Slide 5 – Bucket Filling part 2

  • Now it’s time for students to fill each other’s buckets. Introduce the activity during which students will leave post-it “Thanks” that acknowledge/compliment others’ character strengths on their posters.
  • Teachers should first share their own strengths poster.
    • You may all know about this strength of mine, but maybe you didn’t know about this one. What are ways you’ve noticed them? (Be sure to thank students who offer ideas.)
  • Provide some examples of post-it thanks that acknowledge others’ strengths:
    • Thanks for helping me carry my project into school. You showed kindness.
    • I appreciate your jokes yesterday. Your humor helped pick me up. Thanks.
    • Thanks for your help on the assignment. You showed teamwork.
  • Challenge students to look for the good in others by acknowledging each other’s strengths. (Note: To make sure that each student gets something written about them, you can have students draw names or turn to a neighbor on one side.)
    • This helps us appreciate the gifts we all have to share and the good qualities of friends.
    • Allow students several quick occasions to fill buckets to cultivate a sense of connection to peers and to improve classroom climate.
  • Introduce the homework (below), which is to write about and thank people who noticed or supported a strength or talent of yours.
    • Write about a time when someone did NOT notice you or a talent of yours. How did that make you feel? Then write about a time someone DID notice you or a talent of yours. How did that make you feel?
    • Make and share a thank you card with a person who noticed you or your talent (mention WHAT THE PERSON DOES THAT MATTERS PERSONALLY to you, that person’s EFFORTS ON YOUR BEHALF, and HOW THE PERSON’S BEHAVIOR MAKES YOU BETTER).

Closure

  • Ask students to reflect on how it felt to have someone acknowledge their strengths and to acknowledge another person’s strengths.

 

Extension

  • Students might also identify one person in their lives whose “bucket” they would like to fill sometime in the next 24 hours.

 

Source

Thanks! A Strengths-Based Gratitude Curriculum for Tweens and Teens developed by Dr. Giacomo Bono and Yvonne Huffaker, in partnership with the Greater Good Science Center and the John Templeton Foundation. Slide design by Susan Mangan and Rachel Baumsteiger.

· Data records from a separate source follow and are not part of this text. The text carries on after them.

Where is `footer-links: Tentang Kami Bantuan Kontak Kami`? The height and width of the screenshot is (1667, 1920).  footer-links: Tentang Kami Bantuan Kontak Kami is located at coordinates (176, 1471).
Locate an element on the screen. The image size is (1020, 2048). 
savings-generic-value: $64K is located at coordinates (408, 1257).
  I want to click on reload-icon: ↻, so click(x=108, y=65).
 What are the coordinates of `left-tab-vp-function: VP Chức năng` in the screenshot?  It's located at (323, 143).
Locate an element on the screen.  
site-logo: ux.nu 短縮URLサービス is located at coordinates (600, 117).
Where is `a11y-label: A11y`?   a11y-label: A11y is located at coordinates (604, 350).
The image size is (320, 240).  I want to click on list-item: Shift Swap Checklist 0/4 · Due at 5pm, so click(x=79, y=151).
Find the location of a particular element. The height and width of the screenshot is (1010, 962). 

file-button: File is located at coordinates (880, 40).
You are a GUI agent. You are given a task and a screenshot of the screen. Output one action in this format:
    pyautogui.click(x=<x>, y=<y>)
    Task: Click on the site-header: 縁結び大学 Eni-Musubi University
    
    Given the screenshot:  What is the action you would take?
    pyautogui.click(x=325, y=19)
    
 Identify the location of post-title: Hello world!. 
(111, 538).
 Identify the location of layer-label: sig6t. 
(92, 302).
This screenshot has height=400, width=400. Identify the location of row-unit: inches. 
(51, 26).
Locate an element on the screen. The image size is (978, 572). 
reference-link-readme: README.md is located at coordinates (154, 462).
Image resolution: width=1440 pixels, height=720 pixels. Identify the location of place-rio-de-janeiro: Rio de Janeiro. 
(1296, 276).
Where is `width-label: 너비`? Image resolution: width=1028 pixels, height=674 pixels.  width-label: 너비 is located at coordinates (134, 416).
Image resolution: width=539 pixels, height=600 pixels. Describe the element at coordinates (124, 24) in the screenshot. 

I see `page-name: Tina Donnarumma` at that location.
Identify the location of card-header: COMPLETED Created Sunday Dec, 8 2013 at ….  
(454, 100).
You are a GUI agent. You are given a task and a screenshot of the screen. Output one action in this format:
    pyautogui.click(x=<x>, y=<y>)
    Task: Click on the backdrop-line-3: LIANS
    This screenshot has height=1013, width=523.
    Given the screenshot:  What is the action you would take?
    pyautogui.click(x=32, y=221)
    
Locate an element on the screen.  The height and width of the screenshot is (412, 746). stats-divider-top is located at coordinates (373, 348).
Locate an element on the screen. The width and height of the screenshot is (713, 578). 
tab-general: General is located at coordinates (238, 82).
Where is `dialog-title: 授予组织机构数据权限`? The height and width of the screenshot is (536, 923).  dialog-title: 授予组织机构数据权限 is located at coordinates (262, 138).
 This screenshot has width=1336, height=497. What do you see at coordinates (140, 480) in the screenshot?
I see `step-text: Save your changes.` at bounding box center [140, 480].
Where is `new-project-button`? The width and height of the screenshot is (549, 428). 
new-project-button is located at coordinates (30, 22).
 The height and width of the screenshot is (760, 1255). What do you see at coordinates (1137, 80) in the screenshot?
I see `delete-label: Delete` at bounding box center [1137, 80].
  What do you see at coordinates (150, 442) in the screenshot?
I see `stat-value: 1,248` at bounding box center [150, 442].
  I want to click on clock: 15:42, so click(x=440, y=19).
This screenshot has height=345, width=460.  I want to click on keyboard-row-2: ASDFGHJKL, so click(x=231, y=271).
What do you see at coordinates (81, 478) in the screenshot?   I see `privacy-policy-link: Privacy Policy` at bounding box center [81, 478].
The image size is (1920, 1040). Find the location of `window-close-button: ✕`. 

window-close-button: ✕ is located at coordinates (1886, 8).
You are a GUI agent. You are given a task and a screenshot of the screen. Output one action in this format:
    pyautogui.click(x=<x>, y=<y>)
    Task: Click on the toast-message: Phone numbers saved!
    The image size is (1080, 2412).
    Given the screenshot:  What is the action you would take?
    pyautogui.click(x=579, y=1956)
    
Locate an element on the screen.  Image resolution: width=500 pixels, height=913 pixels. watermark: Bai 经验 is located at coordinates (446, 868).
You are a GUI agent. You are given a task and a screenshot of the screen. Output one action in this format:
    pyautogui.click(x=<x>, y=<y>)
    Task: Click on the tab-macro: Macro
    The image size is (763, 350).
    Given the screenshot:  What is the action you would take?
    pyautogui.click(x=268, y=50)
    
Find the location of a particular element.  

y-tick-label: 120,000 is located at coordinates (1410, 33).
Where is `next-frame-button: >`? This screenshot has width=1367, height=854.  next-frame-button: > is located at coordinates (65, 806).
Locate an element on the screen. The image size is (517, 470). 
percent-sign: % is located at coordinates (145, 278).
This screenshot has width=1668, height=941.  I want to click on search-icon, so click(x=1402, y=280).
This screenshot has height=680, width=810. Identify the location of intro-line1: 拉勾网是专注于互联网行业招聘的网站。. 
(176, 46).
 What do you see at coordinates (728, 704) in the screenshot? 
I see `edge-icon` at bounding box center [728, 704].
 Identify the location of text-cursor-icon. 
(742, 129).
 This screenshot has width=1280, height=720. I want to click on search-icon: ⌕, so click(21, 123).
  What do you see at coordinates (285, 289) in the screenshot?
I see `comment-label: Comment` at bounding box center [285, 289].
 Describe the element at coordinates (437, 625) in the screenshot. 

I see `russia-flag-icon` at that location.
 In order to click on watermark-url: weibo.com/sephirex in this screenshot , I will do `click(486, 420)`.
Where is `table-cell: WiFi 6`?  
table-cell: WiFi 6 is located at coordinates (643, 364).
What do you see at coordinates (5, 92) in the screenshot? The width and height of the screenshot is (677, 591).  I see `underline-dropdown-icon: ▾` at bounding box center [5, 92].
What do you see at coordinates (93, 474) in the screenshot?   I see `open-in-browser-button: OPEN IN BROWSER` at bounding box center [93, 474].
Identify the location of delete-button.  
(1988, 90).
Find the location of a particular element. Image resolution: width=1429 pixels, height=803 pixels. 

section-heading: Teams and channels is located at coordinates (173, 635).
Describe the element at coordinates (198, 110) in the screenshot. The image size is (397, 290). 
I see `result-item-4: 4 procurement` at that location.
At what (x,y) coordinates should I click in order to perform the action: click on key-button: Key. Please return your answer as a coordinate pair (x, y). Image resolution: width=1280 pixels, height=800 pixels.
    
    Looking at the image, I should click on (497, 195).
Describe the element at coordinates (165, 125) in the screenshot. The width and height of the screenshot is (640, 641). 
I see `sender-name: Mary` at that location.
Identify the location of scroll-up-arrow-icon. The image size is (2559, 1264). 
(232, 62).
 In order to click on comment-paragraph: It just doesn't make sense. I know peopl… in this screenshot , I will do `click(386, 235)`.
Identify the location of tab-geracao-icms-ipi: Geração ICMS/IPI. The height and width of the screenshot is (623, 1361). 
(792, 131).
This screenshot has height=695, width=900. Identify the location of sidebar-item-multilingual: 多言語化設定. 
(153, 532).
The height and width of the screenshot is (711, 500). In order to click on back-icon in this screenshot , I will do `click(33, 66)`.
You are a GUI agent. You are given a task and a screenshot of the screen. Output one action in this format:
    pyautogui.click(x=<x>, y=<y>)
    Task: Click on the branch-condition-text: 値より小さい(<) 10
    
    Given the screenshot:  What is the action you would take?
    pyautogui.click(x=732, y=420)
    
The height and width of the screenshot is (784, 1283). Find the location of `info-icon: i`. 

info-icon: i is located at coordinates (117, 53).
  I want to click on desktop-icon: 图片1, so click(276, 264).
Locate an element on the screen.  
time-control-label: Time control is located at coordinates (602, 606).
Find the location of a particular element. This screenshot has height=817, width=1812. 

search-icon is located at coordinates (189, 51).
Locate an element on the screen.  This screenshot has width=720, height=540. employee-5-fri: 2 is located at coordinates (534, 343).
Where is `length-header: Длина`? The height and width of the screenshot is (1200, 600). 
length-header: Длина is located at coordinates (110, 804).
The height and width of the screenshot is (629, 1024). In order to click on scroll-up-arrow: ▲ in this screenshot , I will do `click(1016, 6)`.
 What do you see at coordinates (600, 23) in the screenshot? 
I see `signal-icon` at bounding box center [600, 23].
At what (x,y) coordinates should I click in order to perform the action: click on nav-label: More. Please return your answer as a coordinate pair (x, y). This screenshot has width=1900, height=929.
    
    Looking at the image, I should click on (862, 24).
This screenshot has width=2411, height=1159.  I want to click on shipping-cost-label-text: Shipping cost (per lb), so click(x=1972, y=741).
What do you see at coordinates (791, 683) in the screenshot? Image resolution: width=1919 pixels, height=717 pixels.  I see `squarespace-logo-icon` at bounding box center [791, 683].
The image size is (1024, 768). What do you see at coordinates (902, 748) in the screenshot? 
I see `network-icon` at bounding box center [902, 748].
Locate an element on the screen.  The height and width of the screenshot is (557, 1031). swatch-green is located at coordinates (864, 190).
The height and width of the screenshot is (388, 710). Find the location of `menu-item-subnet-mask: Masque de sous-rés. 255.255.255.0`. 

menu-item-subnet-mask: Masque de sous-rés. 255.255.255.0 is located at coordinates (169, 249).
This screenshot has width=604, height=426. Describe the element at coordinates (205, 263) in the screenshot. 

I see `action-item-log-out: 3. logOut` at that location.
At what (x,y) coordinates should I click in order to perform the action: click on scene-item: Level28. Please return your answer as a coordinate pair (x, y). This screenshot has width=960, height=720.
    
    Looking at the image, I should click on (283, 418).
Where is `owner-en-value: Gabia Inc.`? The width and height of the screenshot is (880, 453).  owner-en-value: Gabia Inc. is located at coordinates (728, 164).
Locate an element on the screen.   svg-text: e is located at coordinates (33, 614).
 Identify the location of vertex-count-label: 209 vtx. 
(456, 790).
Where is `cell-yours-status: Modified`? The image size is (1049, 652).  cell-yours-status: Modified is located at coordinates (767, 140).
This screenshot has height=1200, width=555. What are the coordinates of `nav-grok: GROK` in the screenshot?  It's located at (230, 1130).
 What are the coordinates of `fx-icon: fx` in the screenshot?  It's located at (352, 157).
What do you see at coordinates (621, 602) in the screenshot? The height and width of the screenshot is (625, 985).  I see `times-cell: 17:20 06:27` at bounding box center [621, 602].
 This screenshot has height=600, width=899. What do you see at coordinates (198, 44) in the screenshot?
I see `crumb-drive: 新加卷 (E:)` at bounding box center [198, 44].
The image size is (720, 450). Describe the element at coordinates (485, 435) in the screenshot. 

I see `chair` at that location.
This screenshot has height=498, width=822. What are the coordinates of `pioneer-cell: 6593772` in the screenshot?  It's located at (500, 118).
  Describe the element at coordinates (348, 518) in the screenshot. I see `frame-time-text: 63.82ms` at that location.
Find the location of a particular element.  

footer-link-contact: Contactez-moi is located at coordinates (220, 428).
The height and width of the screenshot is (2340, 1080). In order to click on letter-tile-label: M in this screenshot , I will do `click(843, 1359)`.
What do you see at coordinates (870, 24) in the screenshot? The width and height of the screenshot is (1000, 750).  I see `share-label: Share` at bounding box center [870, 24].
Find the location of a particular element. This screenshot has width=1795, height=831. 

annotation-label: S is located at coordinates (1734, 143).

For the entire curriculum, click here.

Reflection After the Practice

Do you notice whether students are using their strengths more intentionally after doing this practice? Are they acknowledging other students’ strengths?

The Research Behind It

Evidence That It Works

A four-year longitudinal study of mainly middle class white students found that high school students with higher levels of gratitude were better at getting along with their peers. Indeed, they were less likely to hit, tease, gang up on, threaten, or gossip about other students, and were better behaved in school, in general.

 

Why Does It Matter?

Strong peer relationships are crucial to students’ academic success and well-being, and, in turn, build positive school climates. Expressing gratitude can be a powerful method for cultivating these relationships, mainly because, as a social and moral emotion, gratitude shows others that they matter and also encourages people to reciprocate kindness.

“The sign of a beautiful person is they always see the beauty in others.”